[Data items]
++++++++++

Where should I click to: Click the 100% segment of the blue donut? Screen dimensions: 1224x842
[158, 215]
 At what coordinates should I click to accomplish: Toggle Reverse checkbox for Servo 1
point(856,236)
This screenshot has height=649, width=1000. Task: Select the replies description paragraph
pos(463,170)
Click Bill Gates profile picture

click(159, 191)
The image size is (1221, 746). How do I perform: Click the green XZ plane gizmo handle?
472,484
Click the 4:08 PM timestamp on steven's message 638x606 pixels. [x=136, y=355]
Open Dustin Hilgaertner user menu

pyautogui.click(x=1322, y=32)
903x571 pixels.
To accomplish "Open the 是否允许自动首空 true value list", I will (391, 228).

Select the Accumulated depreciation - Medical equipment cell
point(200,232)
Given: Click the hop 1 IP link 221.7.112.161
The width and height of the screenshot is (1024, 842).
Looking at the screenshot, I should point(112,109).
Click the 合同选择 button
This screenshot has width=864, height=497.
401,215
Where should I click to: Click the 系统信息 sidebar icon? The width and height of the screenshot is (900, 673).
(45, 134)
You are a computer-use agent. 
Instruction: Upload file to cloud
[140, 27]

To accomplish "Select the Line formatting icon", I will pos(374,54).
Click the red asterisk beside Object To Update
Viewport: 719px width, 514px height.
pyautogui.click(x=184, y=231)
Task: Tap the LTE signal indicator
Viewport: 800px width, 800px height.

++++++++++

:: Required work ::
Now write the data shown above out again, word for word.

:: Result of this task ::
Where should I click to: Click the 100% segment of the blue donut? Screen dimensions: 1224x842
[158, 215]
 At what coordinates should I click to accomplish: Toggle Reverse checkbox for Servo 1
point(856,236)
This screenshot has height=649, width=1000. Task: Select the replies description paragraph
pos(463,170)
Click Bill Gates profile picture

click(159, 191)
The image size is (1221, 746). How do I perform: Click the green XZ plane gizmo handle?
472,484
Click the 4:08 PM timestamp on steven's message 638x606 pixels. [x=136, y=355]
Open Dustin Hilgaertner user menu

pyautogui.click(x=1322, y=32)
903x571 pixels.
To accomplish "Open the 是否允许自动首空 true value list", I will (391, 228).

Select the Accumulated depreciation - Medical equipment cell
point(200,232)
Given: Click the hop 1 IP link 221.7.112.161
The width and height of the screenshot is (1024, 842).
Looking at the screenshot, I should point(112,109).
Click the 合同选择 button
This screenshot has width=864, height=497.
401,215
Where should I click to: Click the 系统信息 sidebar icon? The width and height of the screenshot is (900, 673).
(45, 134)
You are a computer-use agent. 
Instruction: Upload file to cloud
[140, 27]

To accomplish "Select the Line formatting icon", I will pos(374,54).
Click the red asterisk beside Object To Update
Viewport: 719px width, 514px height.
pyautogui.click(x=184, y=231)
Task: Tap the LTE signal indicator
Viewport: 800px width, 800px height.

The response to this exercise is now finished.